### TASK BRIEF:
Everything from the line with "Open the notification bell icon" to the final line of the entries, both included, should be restated word for word; please omit the pictures.
[[ RECORDS TO PROCESS open ]]
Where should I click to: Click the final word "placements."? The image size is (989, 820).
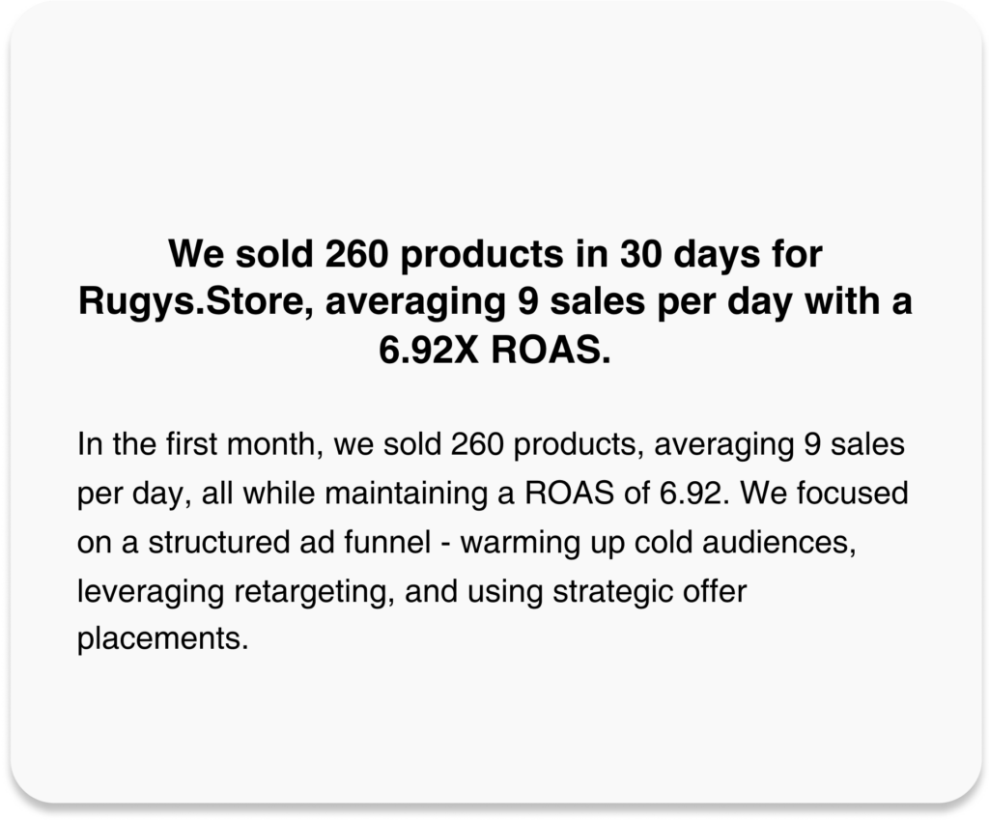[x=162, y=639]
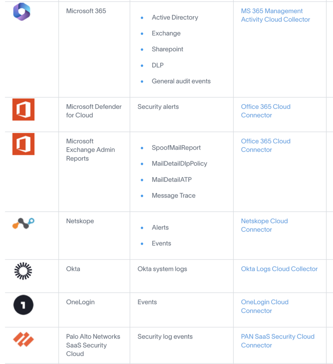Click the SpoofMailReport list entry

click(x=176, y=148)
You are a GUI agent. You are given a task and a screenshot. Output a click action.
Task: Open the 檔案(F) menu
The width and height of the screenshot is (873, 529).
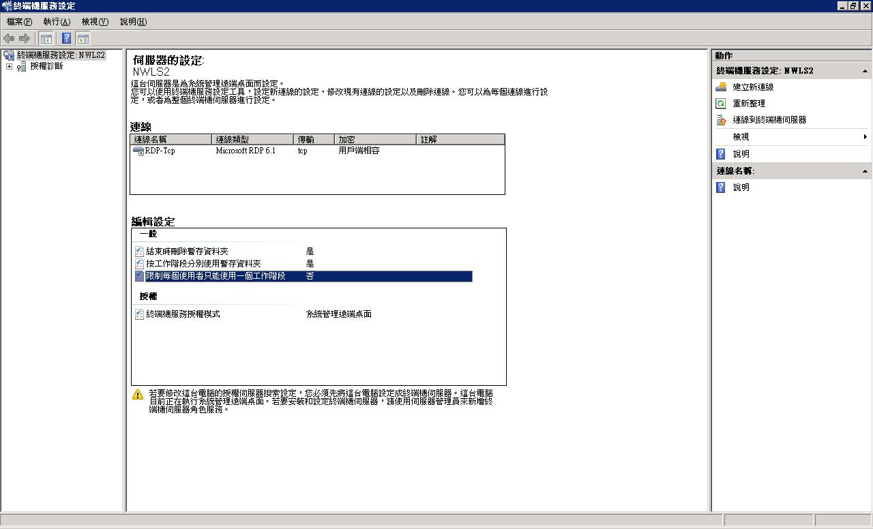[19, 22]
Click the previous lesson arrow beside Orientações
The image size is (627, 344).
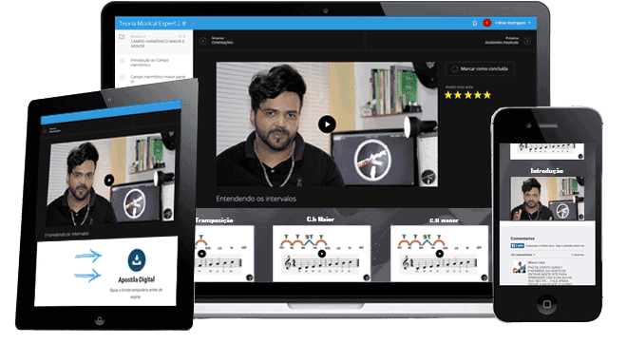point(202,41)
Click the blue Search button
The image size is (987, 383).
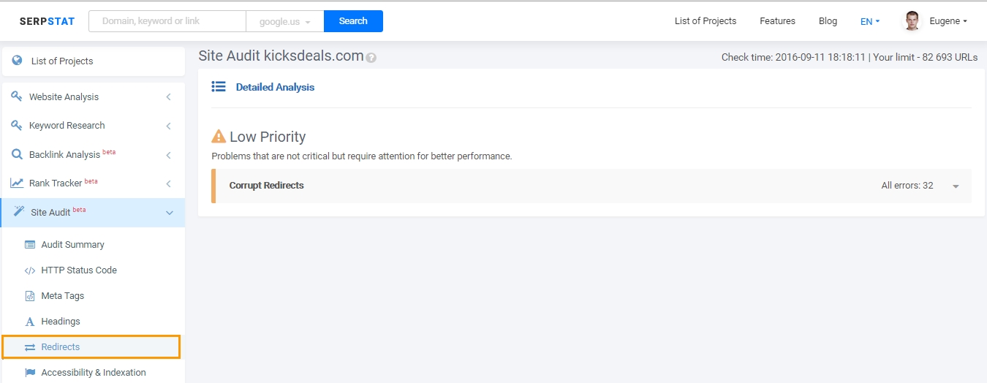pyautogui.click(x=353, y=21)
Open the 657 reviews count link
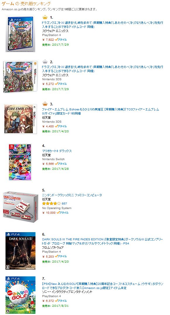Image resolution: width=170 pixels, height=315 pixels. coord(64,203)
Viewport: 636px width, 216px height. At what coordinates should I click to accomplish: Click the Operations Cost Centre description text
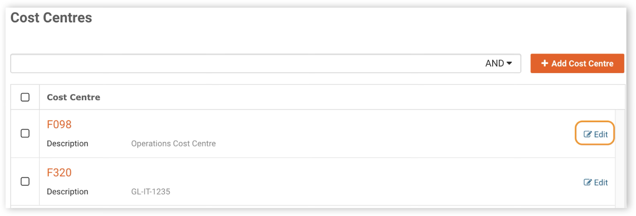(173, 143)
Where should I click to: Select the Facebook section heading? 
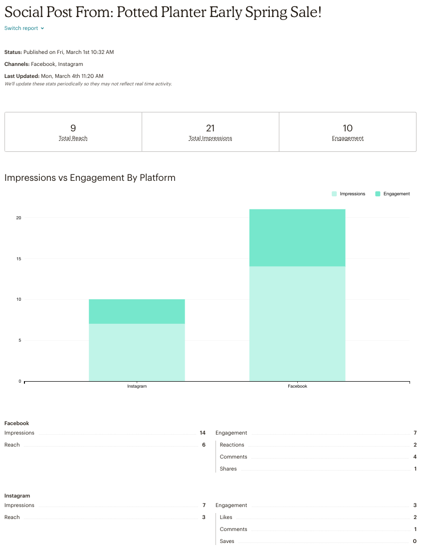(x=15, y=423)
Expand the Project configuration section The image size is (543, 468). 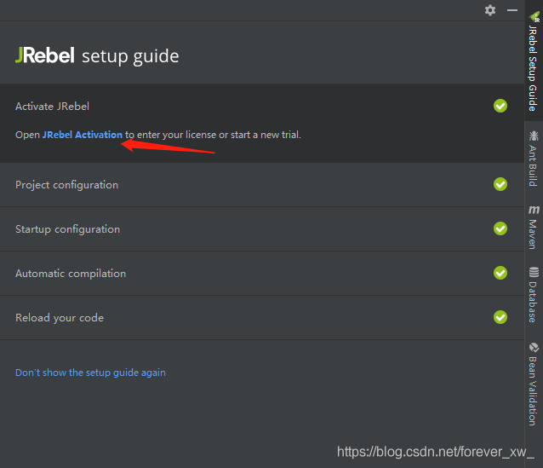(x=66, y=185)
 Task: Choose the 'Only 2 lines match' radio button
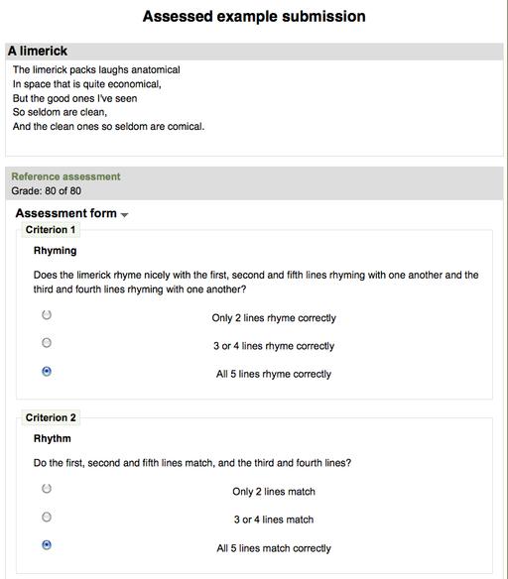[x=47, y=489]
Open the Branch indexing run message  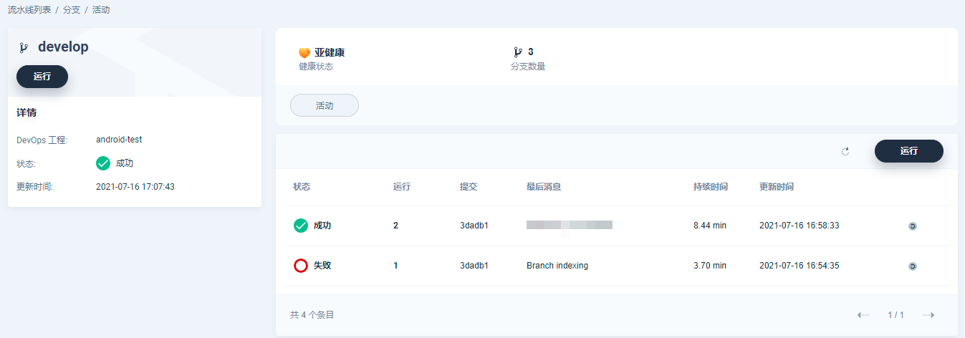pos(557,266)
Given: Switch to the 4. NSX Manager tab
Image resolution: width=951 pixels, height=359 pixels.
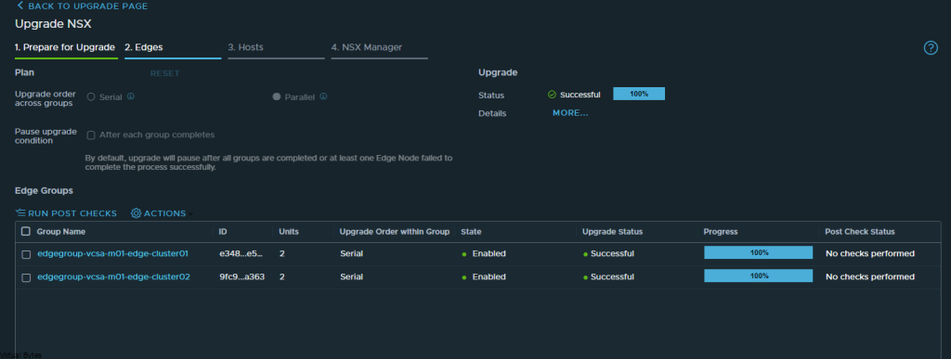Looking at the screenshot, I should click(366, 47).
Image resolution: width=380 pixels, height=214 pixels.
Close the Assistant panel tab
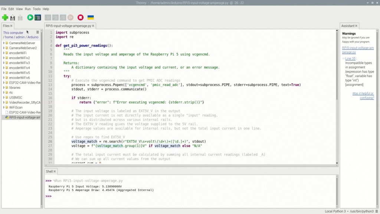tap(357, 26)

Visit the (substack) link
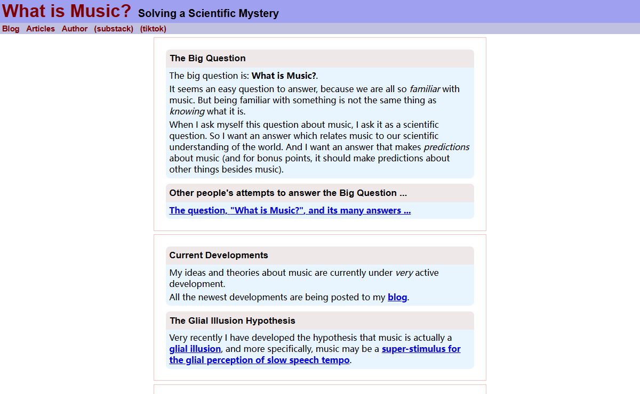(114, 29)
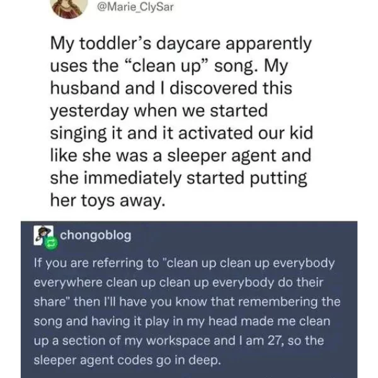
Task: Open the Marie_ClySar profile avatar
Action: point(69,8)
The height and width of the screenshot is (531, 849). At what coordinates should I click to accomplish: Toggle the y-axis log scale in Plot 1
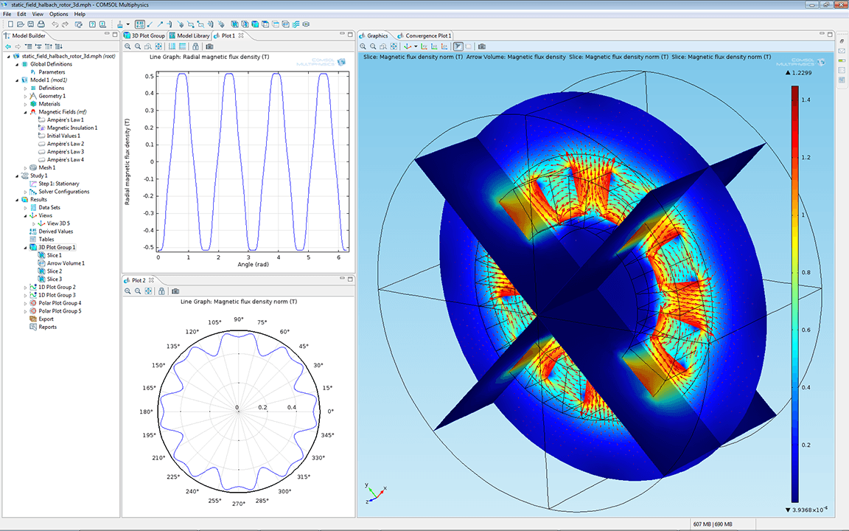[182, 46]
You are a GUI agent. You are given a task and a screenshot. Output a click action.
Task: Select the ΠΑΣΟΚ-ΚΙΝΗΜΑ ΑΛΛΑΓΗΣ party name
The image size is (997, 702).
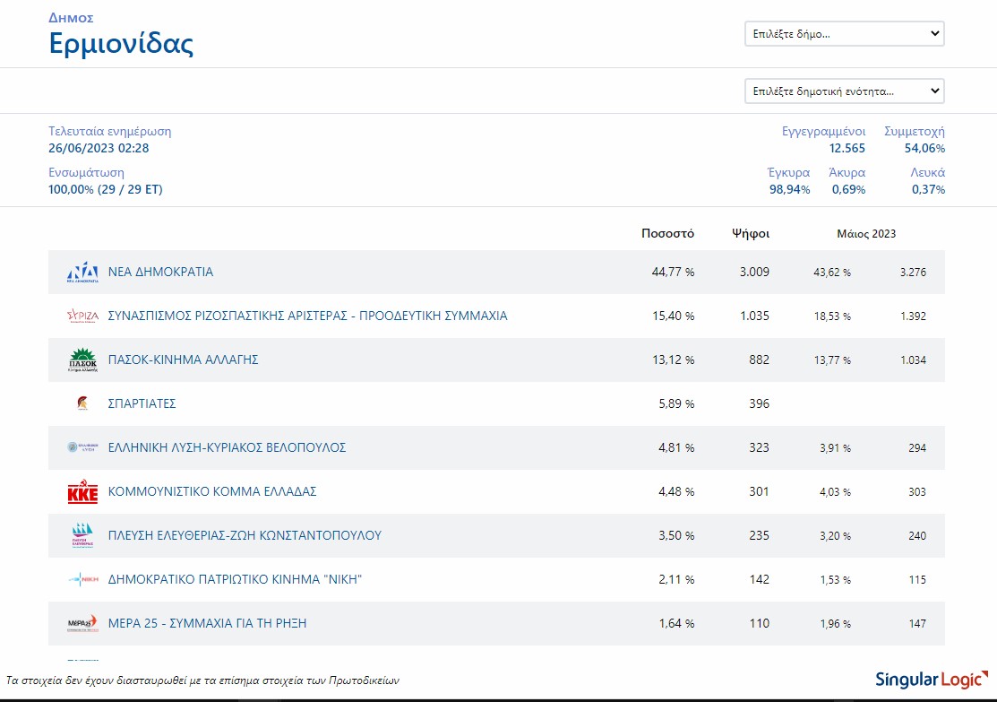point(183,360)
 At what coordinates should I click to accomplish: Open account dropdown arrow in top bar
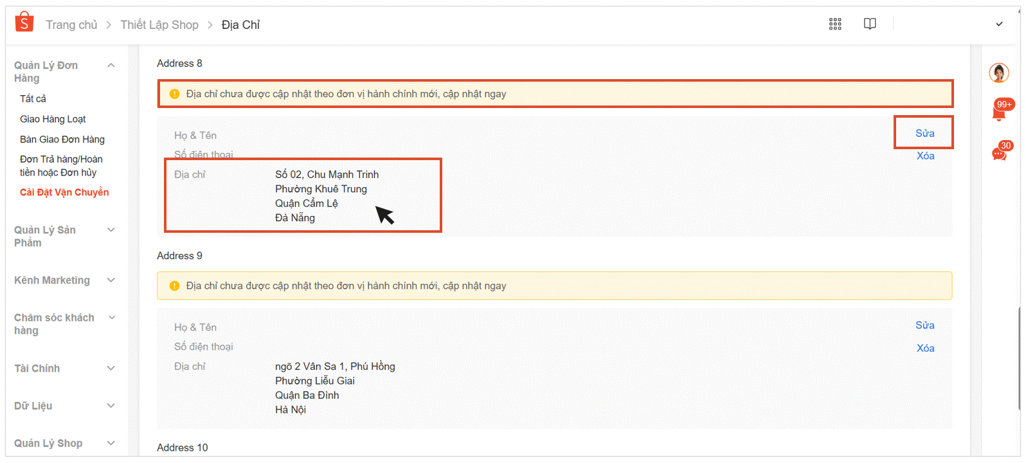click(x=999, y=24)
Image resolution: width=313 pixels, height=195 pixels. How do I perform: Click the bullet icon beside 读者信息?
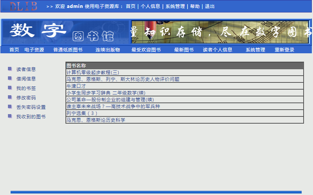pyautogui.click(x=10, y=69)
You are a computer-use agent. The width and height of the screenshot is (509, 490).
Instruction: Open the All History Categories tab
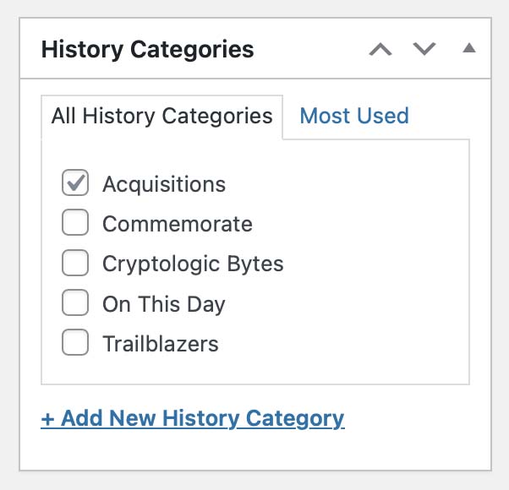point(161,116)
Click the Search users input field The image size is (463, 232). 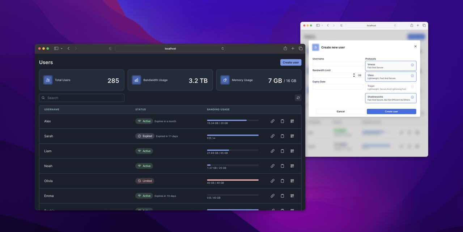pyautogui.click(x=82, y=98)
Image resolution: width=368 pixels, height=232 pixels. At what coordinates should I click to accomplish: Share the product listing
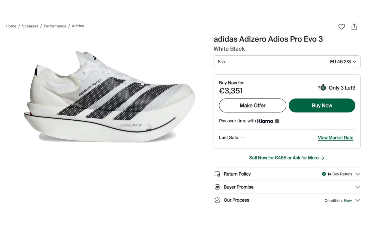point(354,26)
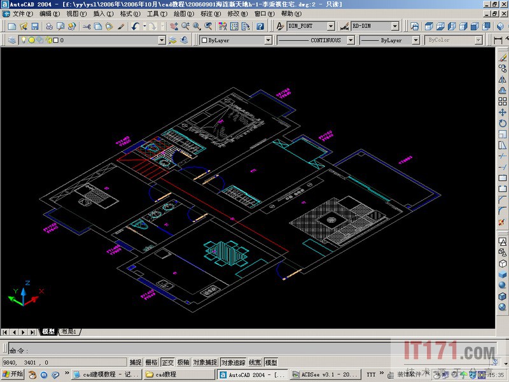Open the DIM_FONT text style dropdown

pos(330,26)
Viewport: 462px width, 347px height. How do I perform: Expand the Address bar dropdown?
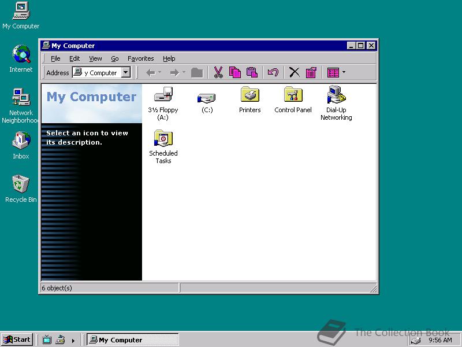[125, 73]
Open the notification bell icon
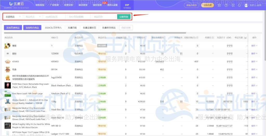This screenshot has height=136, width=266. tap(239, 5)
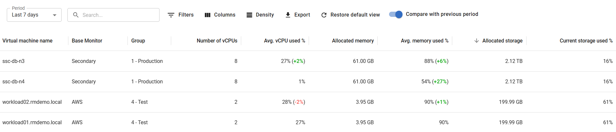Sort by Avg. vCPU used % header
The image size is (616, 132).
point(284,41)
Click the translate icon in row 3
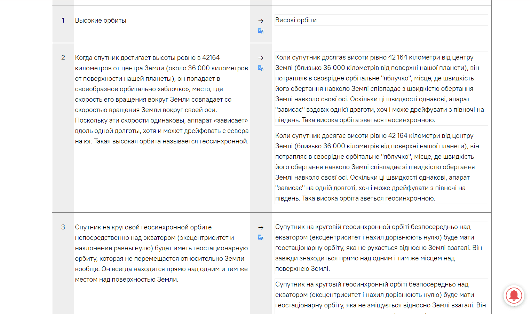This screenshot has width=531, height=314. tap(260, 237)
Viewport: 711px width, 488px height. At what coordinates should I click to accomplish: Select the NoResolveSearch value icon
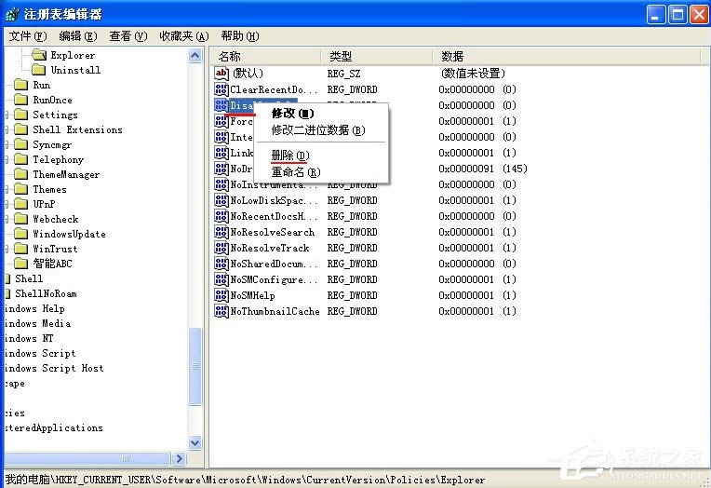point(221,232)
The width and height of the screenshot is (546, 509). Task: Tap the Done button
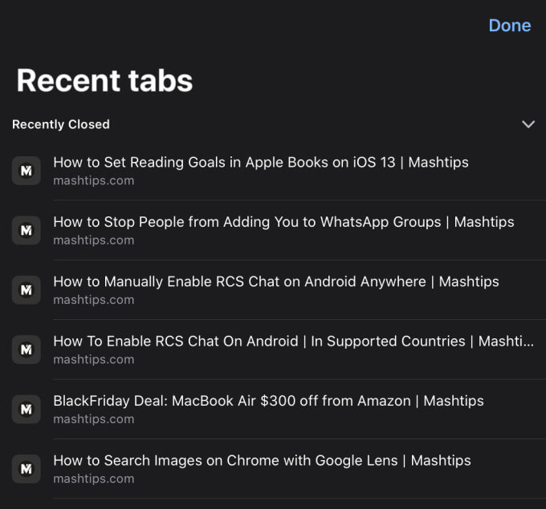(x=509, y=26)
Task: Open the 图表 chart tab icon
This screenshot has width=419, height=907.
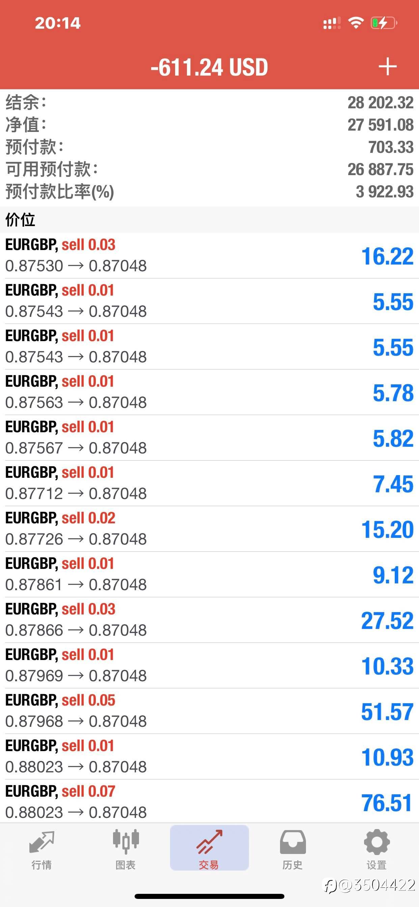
[[ RECORDS TO PROCESS closed ]]
### TASK ANSWER:
Open the notification bell icon
This screenshot has height=136, width=266. tap(239, 5)
Sort by Avg. vCPU used % header
The image size is (616, 132).
point(284,41)
Click the translate icon in row 3
This screenshot has width=531, height=314. tap(260, 237)
Viewport: 711px width, 488px height. At what coordinates should I click to accomplish: Select the NoResolveSearch value icon
point(221,232)
The width and height of the screenshot is (546, 509). Task: Tap the Done button
(x=509, y=26)
Task: Open the 图表 chart tab icon
This screenshot has width=419, height=907.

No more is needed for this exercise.